▶ [PROBLEM DESCRIPTION]
Please find every line below that includes "status" and report how many there are. Nothing else is needed.

▶ [EXERCISE DATA]
-*-

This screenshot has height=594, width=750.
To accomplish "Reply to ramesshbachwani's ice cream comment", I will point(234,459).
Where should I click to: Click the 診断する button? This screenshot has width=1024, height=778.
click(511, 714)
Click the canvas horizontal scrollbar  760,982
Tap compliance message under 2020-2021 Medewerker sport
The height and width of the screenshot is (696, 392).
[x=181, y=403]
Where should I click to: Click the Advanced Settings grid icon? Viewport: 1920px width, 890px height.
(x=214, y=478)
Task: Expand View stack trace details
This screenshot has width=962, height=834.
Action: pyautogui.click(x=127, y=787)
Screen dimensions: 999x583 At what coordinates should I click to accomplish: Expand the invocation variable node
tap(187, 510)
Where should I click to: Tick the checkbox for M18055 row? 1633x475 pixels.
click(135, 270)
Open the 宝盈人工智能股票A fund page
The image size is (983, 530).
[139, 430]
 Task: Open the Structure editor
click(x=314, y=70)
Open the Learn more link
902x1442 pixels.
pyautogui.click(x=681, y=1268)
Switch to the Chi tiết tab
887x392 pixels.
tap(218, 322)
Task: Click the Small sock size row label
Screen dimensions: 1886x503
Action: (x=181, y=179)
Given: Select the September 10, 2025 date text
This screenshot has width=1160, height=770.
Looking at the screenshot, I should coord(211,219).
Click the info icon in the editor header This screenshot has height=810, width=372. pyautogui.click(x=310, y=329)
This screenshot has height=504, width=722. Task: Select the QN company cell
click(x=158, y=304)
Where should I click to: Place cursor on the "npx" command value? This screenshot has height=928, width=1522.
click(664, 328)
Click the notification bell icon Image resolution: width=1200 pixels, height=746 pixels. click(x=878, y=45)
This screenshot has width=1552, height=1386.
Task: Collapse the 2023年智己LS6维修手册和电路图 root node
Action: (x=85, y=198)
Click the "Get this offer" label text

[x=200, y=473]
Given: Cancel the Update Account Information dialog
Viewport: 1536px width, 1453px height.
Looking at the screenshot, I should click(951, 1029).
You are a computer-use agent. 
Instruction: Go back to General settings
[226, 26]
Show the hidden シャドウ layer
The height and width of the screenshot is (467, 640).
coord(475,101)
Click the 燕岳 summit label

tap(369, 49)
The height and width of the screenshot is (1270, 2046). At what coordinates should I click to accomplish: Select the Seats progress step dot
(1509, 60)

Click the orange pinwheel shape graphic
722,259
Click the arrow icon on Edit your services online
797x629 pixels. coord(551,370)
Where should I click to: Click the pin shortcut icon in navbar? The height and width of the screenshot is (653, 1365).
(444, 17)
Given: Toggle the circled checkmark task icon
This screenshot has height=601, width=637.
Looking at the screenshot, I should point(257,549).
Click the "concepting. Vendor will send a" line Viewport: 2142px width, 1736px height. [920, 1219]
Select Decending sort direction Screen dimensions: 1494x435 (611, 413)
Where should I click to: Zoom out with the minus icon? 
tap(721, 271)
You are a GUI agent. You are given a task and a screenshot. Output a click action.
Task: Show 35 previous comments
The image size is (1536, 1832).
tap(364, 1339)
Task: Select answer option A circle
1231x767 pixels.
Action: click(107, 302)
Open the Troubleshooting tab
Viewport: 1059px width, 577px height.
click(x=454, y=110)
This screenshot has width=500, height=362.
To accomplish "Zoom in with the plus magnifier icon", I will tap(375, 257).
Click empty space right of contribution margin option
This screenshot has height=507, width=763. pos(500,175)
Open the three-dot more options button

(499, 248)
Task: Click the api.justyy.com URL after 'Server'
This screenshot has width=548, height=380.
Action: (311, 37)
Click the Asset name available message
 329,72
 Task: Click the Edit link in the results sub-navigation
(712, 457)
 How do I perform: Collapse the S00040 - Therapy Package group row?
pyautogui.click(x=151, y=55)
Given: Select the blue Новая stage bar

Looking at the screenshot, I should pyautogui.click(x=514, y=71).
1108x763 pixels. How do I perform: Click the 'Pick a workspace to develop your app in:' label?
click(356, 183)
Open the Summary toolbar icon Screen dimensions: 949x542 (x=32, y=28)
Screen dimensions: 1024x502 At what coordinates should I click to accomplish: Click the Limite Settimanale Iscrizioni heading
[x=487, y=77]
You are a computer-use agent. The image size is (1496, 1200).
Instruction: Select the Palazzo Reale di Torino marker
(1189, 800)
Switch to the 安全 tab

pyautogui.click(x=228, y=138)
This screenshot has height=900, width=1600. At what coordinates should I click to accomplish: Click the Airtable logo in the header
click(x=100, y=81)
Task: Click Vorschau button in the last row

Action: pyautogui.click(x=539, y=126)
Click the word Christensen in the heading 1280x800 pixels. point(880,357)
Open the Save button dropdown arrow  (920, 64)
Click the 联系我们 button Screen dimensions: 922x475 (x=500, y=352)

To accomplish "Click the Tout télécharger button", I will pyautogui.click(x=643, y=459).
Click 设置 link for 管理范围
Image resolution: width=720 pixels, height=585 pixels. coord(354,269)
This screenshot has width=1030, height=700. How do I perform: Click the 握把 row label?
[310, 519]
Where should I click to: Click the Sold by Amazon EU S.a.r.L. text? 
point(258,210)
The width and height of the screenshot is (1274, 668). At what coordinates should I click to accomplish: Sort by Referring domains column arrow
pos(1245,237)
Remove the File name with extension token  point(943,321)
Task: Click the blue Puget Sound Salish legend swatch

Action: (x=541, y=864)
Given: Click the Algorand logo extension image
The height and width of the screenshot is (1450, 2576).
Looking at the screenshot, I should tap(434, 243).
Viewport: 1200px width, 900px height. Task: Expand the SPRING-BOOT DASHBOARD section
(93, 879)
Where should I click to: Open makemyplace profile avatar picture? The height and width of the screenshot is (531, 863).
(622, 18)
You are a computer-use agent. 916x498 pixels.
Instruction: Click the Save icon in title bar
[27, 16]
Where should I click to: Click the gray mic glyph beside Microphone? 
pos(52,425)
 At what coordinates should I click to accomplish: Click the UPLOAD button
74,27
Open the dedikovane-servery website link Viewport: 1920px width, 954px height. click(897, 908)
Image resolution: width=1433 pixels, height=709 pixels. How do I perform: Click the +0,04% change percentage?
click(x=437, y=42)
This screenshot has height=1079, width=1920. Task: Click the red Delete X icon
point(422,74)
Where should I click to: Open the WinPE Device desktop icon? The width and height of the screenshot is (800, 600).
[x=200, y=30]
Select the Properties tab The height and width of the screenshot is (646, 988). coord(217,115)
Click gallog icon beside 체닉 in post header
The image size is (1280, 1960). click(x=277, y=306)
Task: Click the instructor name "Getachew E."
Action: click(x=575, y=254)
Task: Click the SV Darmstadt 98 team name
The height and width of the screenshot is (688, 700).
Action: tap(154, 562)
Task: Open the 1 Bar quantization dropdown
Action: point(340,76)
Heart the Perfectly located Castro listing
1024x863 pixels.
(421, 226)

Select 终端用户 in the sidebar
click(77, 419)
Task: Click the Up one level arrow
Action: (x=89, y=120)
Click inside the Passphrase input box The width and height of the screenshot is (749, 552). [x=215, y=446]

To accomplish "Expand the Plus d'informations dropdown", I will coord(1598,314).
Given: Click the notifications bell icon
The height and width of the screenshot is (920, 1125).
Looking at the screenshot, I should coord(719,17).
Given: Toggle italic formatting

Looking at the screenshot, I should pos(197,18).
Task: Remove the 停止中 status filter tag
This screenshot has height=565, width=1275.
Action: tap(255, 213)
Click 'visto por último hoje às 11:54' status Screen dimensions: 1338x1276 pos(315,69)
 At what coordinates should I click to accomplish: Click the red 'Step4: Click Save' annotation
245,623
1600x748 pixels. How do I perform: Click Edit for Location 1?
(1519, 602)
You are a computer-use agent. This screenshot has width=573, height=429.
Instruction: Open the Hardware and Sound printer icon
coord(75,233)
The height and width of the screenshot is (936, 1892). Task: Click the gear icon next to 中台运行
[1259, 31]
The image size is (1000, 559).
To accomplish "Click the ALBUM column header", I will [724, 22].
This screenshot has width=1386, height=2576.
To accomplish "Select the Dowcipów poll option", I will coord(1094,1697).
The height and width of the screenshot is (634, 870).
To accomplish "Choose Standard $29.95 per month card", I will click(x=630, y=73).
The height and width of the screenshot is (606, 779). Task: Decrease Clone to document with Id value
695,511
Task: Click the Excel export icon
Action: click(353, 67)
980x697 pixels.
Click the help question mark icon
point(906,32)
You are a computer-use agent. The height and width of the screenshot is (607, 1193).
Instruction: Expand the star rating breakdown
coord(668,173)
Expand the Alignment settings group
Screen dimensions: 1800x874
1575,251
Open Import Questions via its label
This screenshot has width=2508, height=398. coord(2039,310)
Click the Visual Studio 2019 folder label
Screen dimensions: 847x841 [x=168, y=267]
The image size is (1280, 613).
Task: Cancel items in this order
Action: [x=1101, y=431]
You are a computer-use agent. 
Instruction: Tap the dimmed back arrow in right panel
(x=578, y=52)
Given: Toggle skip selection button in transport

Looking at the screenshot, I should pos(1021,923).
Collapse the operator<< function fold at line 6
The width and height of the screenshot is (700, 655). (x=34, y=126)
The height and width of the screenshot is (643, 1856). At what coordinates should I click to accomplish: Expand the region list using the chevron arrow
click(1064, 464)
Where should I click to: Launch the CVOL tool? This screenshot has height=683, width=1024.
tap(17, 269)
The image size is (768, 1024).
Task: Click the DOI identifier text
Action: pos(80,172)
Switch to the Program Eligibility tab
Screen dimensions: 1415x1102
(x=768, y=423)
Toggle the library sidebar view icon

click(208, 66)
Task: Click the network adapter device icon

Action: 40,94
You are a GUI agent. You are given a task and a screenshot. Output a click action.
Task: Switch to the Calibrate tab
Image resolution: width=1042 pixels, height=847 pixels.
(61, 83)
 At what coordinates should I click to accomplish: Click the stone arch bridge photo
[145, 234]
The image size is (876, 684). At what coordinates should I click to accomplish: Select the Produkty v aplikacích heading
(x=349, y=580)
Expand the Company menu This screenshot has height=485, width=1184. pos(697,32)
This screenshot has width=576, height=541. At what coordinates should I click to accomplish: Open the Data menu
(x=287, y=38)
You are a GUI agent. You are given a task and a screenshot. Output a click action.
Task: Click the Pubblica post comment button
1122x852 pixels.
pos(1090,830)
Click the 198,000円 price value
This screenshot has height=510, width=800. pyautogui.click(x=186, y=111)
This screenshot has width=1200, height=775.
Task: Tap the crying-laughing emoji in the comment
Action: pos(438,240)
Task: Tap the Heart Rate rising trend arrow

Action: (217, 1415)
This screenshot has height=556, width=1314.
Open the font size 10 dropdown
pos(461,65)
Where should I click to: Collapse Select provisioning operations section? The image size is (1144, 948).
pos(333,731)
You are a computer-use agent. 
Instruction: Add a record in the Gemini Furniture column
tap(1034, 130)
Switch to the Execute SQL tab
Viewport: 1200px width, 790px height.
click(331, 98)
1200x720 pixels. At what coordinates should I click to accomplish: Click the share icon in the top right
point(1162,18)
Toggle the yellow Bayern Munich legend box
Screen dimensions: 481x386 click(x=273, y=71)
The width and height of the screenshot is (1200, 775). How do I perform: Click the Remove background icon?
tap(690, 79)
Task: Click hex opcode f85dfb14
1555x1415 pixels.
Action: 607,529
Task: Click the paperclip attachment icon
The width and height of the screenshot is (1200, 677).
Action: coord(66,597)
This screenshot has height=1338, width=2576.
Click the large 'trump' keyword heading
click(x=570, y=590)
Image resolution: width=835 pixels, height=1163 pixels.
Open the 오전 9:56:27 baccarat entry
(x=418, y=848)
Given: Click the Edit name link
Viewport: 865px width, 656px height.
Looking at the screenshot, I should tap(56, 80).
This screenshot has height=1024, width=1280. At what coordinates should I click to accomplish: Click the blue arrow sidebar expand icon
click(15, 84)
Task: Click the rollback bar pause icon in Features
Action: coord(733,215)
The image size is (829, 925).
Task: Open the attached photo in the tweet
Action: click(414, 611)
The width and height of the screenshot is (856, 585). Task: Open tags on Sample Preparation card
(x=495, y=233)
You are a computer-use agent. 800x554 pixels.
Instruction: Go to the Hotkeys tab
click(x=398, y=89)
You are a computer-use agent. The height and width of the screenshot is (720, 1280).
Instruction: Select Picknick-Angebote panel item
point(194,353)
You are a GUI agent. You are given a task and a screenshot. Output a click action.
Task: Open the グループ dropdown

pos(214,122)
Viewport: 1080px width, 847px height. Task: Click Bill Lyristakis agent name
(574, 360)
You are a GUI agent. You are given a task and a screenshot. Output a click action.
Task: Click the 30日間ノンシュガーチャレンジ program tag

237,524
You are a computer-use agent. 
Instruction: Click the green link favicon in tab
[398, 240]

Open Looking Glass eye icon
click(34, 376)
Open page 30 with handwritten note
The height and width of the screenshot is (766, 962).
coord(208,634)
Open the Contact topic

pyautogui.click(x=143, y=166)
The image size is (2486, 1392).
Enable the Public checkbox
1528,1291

-*-

▶ [FINISHED TASK]
2